Remix.run Logo
dajonker 2 hours ago

Wouldn't be surprised if they slowly start quantizing their models over time. Makes it easier to scale and reduce operational cost. Also makes a new release have more impact as it will be more notably "better" than what you've been using the past couple of days/weeks.

Roark66 16 minutes ago | parent | next [-]

I haven't noticed much difference in Claude, but I swear gemini 3 pro preview was better in the first week or two and later started feeling like they quantized it down to hell.

kilroy123 an hour ago | parent | prev | next [-]

It sure feels like they do this. They claim they don't, but using it every day for 5-10 hours a day. You notice when something changes.

This last week it seems way dumber than before.

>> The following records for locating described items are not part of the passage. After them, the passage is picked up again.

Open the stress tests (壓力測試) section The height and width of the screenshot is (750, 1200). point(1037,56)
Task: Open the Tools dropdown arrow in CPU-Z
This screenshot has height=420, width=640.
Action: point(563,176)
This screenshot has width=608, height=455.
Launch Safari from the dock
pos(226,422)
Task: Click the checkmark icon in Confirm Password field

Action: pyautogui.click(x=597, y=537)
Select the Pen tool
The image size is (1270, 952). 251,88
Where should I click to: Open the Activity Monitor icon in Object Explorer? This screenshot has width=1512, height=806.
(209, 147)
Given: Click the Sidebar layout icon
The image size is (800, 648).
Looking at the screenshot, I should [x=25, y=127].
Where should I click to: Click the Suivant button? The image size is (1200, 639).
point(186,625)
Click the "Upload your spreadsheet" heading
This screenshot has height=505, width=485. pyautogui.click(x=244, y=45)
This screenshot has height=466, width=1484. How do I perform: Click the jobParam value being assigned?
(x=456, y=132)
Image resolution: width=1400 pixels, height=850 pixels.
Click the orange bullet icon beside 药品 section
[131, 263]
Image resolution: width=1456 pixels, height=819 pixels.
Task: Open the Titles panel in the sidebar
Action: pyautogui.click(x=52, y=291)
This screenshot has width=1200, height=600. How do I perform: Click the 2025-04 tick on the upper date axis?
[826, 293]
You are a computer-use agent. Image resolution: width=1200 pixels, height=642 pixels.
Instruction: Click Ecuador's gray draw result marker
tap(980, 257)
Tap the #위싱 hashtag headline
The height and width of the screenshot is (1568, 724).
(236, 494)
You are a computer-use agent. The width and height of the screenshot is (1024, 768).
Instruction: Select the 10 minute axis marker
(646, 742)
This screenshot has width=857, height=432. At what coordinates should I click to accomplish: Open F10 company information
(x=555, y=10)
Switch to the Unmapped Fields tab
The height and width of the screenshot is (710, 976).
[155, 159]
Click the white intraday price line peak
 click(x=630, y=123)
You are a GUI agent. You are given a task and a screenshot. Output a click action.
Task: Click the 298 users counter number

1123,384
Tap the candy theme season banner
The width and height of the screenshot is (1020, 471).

eli 38 minutes ago | parent | prev | next [-]

I would be surprised tbh.

Anthropic does not exactly act like they're constrained by infra costs in other areas, and noticeably degrading a product when you're in tight competition with 1 or 2 other players with similar products seems like a bad place to start.

I think people just notice the flaws in these models more the longer they use them. Aka the "honeymoon-hangover effect," a real pattern that has been shown in a variety of real world situations.

rustyhancock 2 hours ago | parent | prev | next [-]

Oooff yes I think that is exactly the kind of shenanigans they might pull.

Ultimately I can understand if a new model is coming in without as much optimization then it'll add pressure to the older models achieving the same result.

Nice plausible deniability for a convenient double effect.

YetAnotherNick 2 hours ago | parent | prev [-]

Benchmarks like ARG AGI are super price correlated and cheap to run. I think it's very easy to prove that the models are degrading.